Barfi is an Indian dessert, which is essentially milk Fudge. He is very sweet, but perfect for tea. There are a great many recipes for its preparation: the sesame burfi, banana, with nuts, with Indian spices.
Butter — 200 g
Sugar — 200 g
Vanilla sugar — 1 packet
Cream 35% (or homemade sour cream) — 225 ml
Dry milk (no herbal supplements, and fat content of not less than 25%) — 450 g
A little roasted cashews for decoration
1.To connect capacity in butter, sugar (including vanilla) and put it on the fire. Do not use only cookware with Teflon coating, because in the end, maybe it won’t work.
Cook, stirring, until the sugar is completely dissolved. Should get a homogeneous mass.
2. Add the cream, bring to the boil and cook for another 5 minutes. Pour into a bowl and allow to cool to a warm state.
3. Prepare a rectangular container with sides, zastelil it with foil, greased with butter, frozen to bury could easily get out of shape.
4. To the cooled mixture add dry milk (you can first half, and the rest is in the process of whipping) and mix for several minutes until, until the mixture thickens and the whisk will already be hard.
5. Shift this mixture into a container.

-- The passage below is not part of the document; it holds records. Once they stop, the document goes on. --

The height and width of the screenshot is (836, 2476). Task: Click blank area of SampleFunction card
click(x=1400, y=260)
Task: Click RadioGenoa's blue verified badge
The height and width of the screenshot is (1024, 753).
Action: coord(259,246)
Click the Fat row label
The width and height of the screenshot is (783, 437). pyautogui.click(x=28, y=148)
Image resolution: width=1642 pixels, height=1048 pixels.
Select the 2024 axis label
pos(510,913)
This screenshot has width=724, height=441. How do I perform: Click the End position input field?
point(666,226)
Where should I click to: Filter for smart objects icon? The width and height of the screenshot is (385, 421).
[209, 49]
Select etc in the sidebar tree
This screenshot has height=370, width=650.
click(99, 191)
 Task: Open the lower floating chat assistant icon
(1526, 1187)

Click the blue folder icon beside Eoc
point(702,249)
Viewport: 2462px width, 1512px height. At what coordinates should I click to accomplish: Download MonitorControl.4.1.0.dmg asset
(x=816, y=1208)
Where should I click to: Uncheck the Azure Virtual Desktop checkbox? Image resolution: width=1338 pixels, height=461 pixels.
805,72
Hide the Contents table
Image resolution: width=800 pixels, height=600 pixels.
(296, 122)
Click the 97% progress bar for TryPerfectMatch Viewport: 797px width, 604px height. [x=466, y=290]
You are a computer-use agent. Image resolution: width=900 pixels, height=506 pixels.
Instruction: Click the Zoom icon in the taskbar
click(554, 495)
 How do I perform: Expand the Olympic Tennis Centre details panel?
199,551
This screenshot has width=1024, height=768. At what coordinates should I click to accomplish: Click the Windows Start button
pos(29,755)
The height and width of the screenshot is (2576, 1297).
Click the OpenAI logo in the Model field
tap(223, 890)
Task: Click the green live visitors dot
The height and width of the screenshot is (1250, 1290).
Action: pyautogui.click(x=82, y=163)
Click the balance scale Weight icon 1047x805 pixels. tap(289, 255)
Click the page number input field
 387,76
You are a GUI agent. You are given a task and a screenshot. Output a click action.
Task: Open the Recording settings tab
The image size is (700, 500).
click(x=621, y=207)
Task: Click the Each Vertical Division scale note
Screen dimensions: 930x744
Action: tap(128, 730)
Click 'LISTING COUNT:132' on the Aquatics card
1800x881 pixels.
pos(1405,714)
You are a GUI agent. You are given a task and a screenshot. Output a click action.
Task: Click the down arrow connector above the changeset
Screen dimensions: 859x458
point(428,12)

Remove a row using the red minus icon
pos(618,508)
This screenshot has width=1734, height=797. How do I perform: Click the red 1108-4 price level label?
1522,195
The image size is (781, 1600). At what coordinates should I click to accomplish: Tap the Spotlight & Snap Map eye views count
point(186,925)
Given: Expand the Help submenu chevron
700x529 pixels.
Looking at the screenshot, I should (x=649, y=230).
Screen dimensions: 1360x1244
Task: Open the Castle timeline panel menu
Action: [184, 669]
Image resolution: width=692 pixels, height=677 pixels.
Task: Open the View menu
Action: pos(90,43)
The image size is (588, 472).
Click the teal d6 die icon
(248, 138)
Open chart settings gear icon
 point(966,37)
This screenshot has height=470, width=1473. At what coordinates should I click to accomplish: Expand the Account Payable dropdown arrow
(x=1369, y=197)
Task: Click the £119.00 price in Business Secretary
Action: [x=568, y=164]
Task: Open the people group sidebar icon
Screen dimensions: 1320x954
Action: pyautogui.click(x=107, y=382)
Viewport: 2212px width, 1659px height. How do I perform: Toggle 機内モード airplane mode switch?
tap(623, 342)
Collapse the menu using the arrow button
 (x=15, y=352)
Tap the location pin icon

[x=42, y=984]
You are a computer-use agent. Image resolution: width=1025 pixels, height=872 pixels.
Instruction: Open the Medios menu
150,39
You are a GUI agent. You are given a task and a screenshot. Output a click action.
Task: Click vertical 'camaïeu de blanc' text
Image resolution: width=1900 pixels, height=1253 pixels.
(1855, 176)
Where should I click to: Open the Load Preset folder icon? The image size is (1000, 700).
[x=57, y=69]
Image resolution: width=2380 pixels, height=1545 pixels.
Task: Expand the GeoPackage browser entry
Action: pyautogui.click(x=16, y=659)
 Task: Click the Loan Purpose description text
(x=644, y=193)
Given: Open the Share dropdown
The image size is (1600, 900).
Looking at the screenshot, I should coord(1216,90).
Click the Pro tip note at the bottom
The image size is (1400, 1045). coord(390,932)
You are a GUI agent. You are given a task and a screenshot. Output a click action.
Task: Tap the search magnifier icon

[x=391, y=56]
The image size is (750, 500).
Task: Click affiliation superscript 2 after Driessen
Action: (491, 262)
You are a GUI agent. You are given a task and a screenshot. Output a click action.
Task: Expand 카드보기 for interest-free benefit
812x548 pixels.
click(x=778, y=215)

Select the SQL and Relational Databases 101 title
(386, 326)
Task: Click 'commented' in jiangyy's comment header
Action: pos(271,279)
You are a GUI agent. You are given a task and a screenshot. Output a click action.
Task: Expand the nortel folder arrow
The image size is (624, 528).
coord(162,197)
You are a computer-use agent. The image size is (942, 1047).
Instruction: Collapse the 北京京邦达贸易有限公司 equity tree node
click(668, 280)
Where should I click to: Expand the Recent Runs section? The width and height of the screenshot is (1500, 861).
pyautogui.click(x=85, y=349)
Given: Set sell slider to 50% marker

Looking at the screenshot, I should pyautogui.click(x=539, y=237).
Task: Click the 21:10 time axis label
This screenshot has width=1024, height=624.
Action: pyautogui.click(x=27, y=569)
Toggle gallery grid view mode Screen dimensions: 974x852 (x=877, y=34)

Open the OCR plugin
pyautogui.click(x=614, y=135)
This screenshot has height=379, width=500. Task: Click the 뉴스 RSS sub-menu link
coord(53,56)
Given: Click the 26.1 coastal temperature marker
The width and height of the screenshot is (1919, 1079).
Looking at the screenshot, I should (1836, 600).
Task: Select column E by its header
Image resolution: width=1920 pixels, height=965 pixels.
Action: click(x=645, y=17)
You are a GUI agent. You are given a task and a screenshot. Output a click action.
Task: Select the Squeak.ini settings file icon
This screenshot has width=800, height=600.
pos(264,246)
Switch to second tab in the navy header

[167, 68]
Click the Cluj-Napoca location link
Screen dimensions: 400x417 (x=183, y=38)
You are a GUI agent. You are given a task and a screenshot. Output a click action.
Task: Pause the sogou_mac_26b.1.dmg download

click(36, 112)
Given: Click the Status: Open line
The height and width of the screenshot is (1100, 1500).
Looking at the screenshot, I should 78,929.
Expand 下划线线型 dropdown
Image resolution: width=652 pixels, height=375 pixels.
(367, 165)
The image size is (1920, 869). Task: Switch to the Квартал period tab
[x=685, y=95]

As seen in the photo, it should not spread.
Wet your hand to smooth the surface of burfi.
Knife to carefully lay out the bands, which will cut the frozen burfi, and in the center of each square push cashews.
6. Refrigerate at least 6 hours (preferably more).
7. Frozen burfi to get out of shape, pulling the tape, and cut with a knife along the planned lines.
Storing these sweets have in the fridge. But at room temperature they should not spread.